Je mehr dieser Bausteine zusammenwirken, desto weniger anfällig wird ein Land für fossile Lieferkrisen. Ein Energiesystem auf Basis von Sonne, Wind, Speichern und Effizienz ist nicht nur klimafreundlicher, sondern auch widerstandsfähiger. Es verteilt Erzeugung auf viele Anlagen, reduziert Importabhängigkeiten und macht Energiepreise weniger abhängig von autoritären Regimen, Konflikten und globalen Rohstoffmärkten.
7. Die fossile Industrie profitiert von Unsicherheit — die Gesellschaft nicht
Geopolitische Krisen werden von Teilen der fossilen Industrie genutzt, um neue Investitionen in Kohle, Öl und Gas zu rechtfertigen. Das Narrativ lautet: In unsicheren Zeiten brauche es mehr fossile Reserven. Doch dieses Argument verschweigt, dass gerade fossile Abhängigkeiten viele dieser Unsicherheiten verschärfen. Wer Energieversorgung an knappe, global gehandelte Brennstoffe koppelt, bleibt verwundbar.

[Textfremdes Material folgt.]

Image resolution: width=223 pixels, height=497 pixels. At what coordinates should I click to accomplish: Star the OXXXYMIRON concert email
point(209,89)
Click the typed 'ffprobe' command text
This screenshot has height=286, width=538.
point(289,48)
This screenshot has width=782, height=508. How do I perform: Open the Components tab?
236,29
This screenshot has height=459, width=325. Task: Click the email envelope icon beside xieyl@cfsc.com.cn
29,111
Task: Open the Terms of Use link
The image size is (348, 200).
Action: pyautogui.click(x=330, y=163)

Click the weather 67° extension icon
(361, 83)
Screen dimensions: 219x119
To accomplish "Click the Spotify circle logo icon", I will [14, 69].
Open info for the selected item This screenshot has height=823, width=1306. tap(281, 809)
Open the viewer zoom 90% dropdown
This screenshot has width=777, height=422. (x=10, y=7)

Desinformation und Lobbyismus spielen dabei eine zentrale Rolle. Erneuerbare Energien werden als unzuverlässig dargestellt, während die massiven Risiken fossiler Lieferketten verharmlost werden. Dabei zeigt jede Krise: Kohle, Öl und Gas sind keine stabile Grundlage für Wohlstand und Sicherheit. Sie sind Treiber der Klimakrise, Quelle geopolitischer Abhängigkeit und Ursache wirtschaftlicher Schocks.

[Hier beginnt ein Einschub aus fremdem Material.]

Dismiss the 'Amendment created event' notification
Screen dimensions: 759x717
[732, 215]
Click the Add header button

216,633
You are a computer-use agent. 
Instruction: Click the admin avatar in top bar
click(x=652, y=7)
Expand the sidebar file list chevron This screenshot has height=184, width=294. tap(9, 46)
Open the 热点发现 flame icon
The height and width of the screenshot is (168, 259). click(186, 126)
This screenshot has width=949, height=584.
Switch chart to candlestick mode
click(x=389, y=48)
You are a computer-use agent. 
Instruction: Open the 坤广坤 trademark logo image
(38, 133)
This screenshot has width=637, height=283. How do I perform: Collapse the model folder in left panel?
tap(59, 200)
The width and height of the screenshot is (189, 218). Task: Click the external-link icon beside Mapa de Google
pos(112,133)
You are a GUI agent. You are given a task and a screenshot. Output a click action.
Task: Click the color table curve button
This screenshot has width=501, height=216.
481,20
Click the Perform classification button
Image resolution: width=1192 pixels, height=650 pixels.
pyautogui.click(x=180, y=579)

Deshalb braucht es eine klare politische Priorität: weg von fossilen Notlösungen, hin zu struktureller Unabhängigkeit. Das bedeutet schnellere Genehmigungen für Wind- und Solarprojekte, Investitionen in Netze und Speicher, konsequente Wärmewende, ambitionierte Effizienzstandards und den Abbau fossiler Subventionen. Jede neue erneuerbare Anlage, jede sanierte Wohnung und jede installierte Wärmepumpe verringert die Macht fossiler Krisen.
Geopolitische Krisen machen die Kohleabhängigkeit brutal sichtbar. Sie zeigen, dass das fossile System nicht krisenfest, nicht günstig und nicht klimaverträglich ist. Die Antwort darauf darf nicht lauten, tiefer in Kohle, Öl und Gas zurückzufallen. Die Antwort muss lauten: schneller raus aus fossilen Abhängigkeiten — und schneller hinein in ein Energiesystem, das sauber, bezahlbar und resilient ist.